The process of strategic drift
Incremental change > Strategic drift > Flux > Transformational change or dead
Four tendencies towards the strategic drift
- Building on the familiar
- Core rigidities
- Relationships become shackles
- Lagged performance effects
Lagged performance effects
the financial performance of the organization may hold up initially (e.g. due to loyal customers or cost cutting) masking the need for change.
Relationships become shackles
organizations become reluctant to break relationships with customers, suppliers or the workforce even if they need to change.
Core rigidities
old capabilities that are taken for granted and deeply ingrained in routines are difficult to change even when they are no longer suitable.
Building on the familiar
uncertainty of change is met with a tendency to stick to the familiar.
Which technique to analyze the industry environment?
Scenario thinking, Five forces model and Industry Lifecycle.
Which technique to analyze the macro environment?
PESTLE analysis and Scenario thinking
Strengths of PESTLE
- Understand how and how much the nonmarket aspects impact upon the firm.
- Lead to the identification of Opportunity and Threat.
Limitation of PESTLE
- Require too many information and data, so the company must outsource.
- Data can change quickly, while data collection takes a lot of time.
- Data isn’t really found, and it must be in assumption.
Five basic steps to analyze in scenario thinking
- Defining the scenario scope
- Identify key drivers for change (PESTLE, forecast, cube)

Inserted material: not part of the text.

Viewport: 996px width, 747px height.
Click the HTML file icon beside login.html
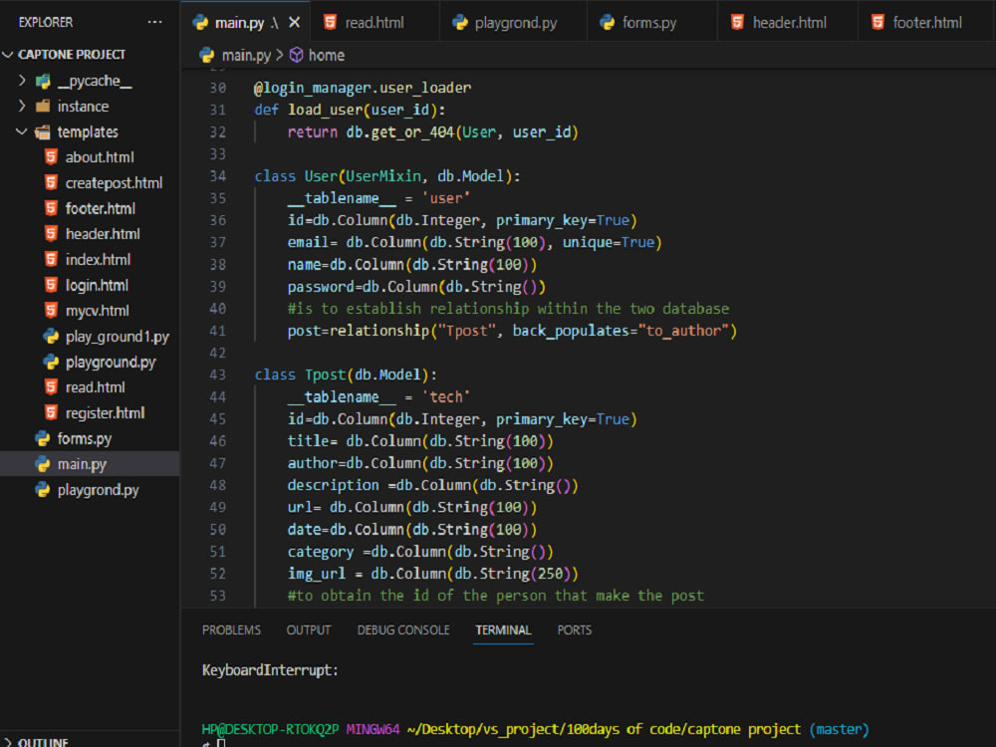tap(51, 285)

- Develop distinct scenarios
- Identify impacts (check and adapt strategies)
- Monitor progress (early warning indicators)
Five Forces Framework (Porter)
to identify the attractiveness of an industry in terms of five competitive forces: threat of entry and substitutes, power of buyers and suppliers. extent of rivalry between competitors.
3 benefits of using Five Forces Framework
- In-depth analysis of the competitive structure.
- Evaluate the attractiveness of the industry.
- Manage strategies in relation to promote long-term survival and competitive advantage.
4 limitations of using Five Forces Framework
- Lack of quantifying evaluation => Create ambiguity or foster subjectivity.
- Neglect the role of complementor and network effects.
- Difficult for companies with many product lines to apply.
- The complexity of converging industries concept and selecting the ‘right’ industry.